The records:

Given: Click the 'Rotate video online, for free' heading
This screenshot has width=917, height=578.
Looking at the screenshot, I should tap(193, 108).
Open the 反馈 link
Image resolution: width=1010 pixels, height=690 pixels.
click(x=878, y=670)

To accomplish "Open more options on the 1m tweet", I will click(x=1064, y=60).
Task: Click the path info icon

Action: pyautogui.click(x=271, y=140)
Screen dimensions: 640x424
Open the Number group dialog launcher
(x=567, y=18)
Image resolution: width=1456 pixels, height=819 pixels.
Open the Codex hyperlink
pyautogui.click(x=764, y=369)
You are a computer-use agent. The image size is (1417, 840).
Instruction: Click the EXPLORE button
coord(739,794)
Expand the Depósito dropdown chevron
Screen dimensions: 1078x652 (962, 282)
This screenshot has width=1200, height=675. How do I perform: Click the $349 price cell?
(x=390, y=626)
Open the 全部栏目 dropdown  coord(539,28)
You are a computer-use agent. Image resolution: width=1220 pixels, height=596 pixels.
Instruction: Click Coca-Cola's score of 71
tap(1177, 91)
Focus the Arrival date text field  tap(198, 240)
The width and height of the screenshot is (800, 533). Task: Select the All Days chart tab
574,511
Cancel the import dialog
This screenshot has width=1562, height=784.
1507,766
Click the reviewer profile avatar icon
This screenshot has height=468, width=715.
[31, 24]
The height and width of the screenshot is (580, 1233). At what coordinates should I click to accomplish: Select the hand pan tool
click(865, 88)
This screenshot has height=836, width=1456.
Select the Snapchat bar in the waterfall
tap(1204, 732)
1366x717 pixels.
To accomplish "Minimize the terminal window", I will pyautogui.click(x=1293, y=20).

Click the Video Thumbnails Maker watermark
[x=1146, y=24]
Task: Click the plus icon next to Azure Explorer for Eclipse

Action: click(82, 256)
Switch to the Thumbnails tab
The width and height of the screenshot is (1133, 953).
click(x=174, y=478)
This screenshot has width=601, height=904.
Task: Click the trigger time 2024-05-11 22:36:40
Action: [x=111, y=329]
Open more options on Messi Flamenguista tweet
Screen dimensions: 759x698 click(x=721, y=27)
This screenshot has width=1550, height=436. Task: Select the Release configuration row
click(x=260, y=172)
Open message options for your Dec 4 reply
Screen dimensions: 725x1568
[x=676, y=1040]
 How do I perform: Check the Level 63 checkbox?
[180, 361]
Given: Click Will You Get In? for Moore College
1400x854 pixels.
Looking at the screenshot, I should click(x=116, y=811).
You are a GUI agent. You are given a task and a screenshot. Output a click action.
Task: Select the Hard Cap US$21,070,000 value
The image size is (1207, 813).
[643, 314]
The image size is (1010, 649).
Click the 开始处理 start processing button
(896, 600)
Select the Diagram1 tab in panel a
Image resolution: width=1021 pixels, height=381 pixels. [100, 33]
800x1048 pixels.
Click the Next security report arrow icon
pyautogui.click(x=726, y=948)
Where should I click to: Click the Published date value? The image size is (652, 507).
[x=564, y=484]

Exercise: Your answer should be the lines of the listing above between the line holding "This screenshot has height=836, width=1456." and the line holding "Switch to the Thumbnails tab", inclusive, restated word for word and alone.

Response:
This screenshot has height=836, width=1456.
Select the Snapchat bar in the waterfall
tap(1204, 732)
1366x717 pixels.
To accomplish "Minimize the terminal window", I will pyautogui.click(x=1293, y=20).

Click the Video Thumbnails Maker watermark
[x=1146, y=24]
Task: Click the plus icon next to Azure Explorer for Eclipse

Action: click(82, 256)
Switch to the Thumbnails tab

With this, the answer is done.